10BASE-T Ethernet and Fast Ethernet use a star topology where access is controlled by a central computer. Generally a computer is located at one end of the segment, and the other end is terminated in central location with a hub or a switch. Because UTP is often run in conjunction with telephone cabling, this central location can be a telephone closet or other area where it is convenient to connect the UTP segment to a backbone. The primary advantage of this type of network is reliability, for if one of these ‘point-to-point’ segments has a break; it will only affect the two nodes on that link. Other computer users on the network continue to operate as if that segment were non-existent.

Collisions

Ethernet is a shared medium, so there are rules for sending packets of data to avoid conflicts and to protect data integrity. Nodes determine when the network is available for sending packets. It is possible that two or more nodes at different locations will attempt to send data at the same time. When this happens, a packet collision occurs.

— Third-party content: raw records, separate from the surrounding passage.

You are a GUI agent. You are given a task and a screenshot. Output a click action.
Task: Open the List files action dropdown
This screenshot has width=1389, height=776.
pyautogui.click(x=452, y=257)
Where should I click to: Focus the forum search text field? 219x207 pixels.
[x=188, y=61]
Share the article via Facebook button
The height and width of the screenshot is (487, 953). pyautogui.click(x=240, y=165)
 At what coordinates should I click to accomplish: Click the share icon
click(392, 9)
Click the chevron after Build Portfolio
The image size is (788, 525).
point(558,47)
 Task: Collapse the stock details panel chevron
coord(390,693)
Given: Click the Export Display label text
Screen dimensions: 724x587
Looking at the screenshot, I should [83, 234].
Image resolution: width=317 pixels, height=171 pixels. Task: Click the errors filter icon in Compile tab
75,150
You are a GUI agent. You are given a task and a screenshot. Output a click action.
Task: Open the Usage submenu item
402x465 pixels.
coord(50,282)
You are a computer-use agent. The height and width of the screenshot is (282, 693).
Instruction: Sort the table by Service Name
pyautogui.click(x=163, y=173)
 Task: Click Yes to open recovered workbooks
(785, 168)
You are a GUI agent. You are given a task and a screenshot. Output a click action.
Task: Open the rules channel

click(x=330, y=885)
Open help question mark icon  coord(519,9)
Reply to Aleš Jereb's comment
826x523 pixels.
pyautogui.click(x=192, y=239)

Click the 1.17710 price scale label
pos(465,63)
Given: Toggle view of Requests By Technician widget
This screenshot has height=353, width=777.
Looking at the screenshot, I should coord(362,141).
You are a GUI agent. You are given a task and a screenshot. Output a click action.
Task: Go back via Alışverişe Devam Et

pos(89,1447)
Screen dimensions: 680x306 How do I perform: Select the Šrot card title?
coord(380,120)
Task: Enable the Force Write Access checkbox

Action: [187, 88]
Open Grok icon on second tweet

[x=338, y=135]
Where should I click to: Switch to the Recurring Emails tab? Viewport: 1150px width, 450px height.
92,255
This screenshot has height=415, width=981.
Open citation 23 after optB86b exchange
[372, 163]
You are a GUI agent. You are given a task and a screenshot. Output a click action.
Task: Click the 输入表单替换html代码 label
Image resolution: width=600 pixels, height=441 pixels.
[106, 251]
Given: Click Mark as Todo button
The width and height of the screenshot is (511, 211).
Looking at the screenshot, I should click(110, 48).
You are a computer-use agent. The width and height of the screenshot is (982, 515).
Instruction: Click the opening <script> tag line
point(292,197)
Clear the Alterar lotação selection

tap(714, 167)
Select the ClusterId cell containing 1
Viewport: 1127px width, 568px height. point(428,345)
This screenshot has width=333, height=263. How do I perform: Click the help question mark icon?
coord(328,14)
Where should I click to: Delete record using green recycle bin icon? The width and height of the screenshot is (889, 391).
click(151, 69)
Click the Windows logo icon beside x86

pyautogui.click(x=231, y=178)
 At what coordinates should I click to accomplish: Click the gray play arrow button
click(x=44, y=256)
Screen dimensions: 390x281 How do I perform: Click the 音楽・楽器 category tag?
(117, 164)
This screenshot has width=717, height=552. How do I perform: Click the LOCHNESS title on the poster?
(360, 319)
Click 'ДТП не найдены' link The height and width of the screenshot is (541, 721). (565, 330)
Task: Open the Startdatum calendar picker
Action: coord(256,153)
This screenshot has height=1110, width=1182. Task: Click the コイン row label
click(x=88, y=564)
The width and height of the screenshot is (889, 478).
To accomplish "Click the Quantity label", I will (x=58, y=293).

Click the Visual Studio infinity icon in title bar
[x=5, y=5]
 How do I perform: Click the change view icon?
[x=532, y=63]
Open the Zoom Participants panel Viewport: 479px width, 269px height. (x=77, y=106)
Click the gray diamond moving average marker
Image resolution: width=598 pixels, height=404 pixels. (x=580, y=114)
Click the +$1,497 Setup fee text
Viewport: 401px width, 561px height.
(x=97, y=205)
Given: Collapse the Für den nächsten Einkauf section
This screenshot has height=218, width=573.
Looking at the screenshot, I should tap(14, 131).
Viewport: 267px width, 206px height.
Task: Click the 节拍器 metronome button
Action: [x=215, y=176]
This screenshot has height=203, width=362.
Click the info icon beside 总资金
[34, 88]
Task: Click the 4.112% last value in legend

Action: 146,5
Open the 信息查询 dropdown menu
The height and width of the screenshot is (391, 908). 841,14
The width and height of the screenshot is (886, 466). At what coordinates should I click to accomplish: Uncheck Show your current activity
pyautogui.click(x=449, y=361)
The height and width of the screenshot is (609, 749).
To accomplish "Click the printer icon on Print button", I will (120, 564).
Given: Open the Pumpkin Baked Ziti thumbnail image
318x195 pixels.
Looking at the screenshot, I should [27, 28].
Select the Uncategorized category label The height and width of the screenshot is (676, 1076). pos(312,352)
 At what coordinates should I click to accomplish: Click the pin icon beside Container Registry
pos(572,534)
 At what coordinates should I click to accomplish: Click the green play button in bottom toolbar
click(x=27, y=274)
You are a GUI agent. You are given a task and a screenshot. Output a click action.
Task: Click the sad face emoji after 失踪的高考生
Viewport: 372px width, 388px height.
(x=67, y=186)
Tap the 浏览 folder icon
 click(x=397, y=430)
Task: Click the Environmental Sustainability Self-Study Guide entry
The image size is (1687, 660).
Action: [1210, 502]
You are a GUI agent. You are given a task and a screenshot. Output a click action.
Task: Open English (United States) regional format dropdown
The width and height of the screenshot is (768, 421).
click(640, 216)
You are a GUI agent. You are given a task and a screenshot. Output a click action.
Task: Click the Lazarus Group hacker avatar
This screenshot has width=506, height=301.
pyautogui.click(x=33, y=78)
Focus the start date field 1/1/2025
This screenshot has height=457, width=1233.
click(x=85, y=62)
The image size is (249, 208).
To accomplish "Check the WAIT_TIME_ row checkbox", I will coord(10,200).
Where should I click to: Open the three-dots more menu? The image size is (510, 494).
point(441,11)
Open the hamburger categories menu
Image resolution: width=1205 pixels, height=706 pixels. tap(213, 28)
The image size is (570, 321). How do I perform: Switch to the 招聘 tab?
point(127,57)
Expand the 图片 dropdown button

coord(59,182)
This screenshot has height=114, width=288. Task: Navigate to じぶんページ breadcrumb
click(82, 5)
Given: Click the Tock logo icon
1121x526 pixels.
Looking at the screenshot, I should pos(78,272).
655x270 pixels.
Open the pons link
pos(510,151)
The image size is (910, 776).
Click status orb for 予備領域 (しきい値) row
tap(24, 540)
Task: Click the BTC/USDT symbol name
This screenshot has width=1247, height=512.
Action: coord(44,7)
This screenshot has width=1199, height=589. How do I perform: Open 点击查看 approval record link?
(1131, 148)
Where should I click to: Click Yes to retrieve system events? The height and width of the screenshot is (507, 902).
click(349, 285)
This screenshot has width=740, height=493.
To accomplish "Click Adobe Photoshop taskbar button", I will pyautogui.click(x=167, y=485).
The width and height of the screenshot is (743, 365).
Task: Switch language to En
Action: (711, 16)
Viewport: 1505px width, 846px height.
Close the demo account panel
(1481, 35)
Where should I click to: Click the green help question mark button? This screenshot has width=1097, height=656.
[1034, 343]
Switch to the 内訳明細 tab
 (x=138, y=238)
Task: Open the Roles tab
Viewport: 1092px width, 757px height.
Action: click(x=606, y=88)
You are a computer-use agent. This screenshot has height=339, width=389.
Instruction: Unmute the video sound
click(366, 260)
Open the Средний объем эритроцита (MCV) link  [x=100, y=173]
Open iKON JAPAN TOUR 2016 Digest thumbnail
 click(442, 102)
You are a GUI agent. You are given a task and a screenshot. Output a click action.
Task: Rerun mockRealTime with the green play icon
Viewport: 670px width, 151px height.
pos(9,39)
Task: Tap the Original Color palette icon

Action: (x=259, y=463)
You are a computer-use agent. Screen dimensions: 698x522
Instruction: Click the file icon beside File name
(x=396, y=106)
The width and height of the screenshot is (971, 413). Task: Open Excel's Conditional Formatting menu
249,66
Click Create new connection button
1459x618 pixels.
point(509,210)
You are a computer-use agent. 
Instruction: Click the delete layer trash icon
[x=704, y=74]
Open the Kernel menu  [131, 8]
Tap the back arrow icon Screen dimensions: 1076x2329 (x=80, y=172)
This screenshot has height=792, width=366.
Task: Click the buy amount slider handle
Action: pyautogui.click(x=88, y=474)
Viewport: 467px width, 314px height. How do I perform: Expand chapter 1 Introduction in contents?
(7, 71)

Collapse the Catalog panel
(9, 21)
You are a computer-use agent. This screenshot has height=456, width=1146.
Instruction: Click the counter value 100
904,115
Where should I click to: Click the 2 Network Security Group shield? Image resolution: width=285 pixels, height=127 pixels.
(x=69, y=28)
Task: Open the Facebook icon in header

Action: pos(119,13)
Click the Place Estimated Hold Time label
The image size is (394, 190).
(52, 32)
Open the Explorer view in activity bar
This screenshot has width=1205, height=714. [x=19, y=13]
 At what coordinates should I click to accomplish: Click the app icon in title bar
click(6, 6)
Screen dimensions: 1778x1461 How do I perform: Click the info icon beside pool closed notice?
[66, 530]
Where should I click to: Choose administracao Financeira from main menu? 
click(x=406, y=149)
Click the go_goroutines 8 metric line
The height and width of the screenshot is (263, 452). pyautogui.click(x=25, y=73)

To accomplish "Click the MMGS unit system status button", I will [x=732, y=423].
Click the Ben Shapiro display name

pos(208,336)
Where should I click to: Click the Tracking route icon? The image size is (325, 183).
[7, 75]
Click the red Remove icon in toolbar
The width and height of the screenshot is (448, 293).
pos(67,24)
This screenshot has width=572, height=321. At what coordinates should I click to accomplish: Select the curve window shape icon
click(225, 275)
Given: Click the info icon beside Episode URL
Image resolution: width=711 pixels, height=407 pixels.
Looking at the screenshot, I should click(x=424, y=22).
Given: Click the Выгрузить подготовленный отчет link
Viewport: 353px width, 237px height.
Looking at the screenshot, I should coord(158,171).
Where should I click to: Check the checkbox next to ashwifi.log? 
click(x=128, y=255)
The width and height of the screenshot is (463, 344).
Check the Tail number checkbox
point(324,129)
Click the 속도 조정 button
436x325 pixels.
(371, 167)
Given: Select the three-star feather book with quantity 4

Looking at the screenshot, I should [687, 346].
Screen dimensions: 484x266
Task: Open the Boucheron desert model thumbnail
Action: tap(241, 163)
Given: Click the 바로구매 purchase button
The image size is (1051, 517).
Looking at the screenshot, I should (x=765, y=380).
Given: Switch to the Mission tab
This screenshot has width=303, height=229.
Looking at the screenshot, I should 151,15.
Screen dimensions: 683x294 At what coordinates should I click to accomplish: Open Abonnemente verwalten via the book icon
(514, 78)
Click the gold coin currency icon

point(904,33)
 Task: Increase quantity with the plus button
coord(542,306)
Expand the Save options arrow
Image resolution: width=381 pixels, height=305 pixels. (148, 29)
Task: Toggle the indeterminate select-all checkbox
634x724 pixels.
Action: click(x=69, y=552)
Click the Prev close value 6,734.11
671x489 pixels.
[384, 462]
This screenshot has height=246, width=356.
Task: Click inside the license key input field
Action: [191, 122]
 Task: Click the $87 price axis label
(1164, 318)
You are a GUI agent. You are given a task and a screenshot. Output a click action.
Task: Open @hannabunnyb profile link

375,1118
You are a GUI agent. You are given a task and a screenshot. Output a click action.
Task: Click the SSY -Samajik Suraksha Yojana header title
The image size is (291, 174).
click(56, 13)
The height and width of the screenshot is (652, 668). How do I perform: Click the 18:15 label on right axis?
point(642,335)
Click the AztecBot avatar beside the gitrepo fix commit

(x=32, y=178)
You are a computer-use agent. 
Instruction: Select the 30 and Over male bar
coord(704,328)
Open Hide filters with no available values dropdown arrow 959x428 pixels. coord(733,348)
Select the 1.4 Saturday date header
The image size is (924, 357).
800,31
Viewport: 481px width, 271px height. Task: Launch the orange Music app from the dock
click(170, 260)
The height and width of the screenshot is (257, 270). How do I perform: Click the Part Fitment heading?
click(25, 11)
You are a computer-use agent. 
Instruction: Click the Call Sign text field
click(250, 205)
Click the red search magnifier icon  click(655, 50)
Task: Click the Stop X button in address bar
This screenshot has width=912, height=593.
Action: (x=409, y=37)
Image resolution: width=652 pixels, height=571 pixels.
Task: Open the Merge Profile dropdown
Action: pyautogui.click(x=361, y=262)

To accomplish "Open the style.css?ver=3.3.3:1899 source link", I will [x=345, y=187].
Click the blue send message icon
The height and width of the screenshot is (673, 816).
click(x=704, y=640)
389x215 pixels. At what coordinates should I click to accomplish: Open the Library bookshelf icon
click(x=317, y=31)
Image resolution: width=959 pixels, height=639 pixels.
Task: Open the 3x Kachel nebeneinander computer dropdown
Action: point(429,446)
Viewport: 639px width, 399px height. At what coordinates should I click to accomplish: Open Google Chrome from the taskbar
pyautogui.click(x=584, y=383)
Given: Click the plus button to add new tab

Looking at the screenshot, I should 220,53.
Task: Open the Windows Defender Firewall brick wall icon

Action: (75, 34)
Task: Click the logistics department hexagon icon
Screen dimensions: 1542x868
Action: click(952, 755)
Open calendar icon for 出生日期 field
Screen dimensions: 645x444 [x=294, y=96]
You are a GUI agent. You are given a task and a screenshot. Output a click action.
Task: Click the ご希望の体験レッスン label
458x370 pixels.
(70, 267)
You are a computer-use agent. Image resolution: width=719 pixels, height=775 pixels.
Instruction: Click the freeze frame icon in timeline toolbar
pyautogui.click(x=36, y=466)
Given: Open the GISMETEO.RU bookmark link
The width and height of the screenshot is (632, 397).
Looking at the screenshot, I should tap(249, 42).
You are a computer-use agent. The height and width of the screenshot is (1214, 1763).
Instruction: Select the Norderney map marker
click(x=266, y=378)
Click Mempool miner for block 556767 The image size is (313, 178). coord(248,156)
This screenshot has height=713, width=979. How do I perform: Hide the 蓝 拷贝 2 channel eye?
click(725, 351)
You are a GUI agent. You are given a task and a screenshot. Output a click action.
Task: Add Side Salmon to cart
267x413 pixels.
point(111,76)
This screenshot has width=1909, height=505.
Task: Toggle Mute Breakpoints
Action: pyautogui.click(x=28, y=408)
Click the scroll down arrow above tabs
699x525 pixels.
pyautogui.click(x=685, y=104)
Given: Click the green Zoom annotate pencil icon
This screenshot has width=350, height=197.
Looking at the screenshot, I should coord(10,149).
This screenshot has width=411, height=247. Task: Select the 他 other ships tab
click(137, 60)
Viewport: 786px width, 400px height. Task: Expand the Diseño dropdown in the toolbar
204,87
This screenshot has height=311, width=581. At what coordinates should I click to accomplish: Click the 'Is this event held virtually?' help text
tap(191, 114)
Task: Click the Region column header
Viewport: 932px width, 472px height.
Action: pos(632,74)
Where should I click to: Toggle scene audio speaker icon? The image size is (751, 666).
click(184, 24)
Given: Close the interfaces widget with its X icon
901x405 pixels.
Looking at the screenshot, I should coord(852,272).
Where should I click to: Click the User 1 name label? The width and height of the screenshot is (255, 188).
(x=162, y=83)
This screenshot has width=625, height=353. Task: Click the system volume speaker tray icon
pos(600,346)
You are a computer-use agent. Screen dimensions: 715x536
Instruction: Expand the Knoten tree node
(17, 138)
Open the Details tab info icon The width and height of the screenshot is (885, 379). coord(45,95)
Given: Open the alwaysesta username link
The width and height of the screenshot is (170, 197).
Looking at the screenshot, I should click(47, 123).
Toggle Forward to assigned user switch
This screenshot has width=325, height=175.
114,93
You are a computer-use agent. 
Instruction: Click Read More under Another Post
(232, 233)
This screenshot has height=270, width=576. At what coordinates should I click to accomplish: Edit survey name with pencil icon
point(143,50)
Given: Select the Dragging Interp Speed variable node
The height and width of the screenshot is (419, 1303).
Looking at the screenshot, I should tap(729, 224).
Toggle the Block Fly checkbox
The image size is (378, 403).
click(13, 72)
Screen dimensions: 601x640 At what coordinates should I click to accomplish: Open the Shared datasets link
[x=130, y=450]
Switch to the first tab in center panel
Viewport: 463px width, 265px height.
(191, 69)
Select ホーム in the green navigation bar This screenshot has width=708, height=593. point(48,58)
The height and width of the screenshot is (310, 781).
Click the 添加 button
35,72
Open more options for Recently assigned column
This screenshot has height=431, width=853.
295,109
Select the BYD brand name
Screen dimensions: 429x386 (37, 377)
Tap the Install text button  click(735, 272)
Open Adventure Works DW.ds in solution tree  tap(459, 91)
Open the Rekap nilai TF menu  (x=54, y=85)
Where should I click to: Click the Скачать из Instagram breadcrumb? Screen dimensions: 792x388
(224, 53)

Minimizing collisions is a crucial element in the design and operation of networks. Increased collisions are often the result of too many users on the network. This leads to competition for network bandwidth and can slow the performance of the network from the user’s point of view. Segmenting the network is one way of reducing an overcrowded network, i.e., by dividing it into different pieces logically joined together with a bridge or switch.

CSMA/CD

In order to manage collisions Ethernet uses a protocol called Carrier Sense Multiple Access/Collision Detection (CSMA/CD). CSMA/CD is a type of contention protocol that defines how to respond when a collision is detected, or when two devices attempt to transmit packages simultaneously. Ethernet allows each device to send messages at any time without having to wait for network permission; thus, there is a high possibility that devices may try to send messages at the same time.

After detecting a collision, each device that was transmitting a packet delays a random amount of time before re-transmitting the packet. If another collision occurs, the device waits twice as long before trying to re-transmit.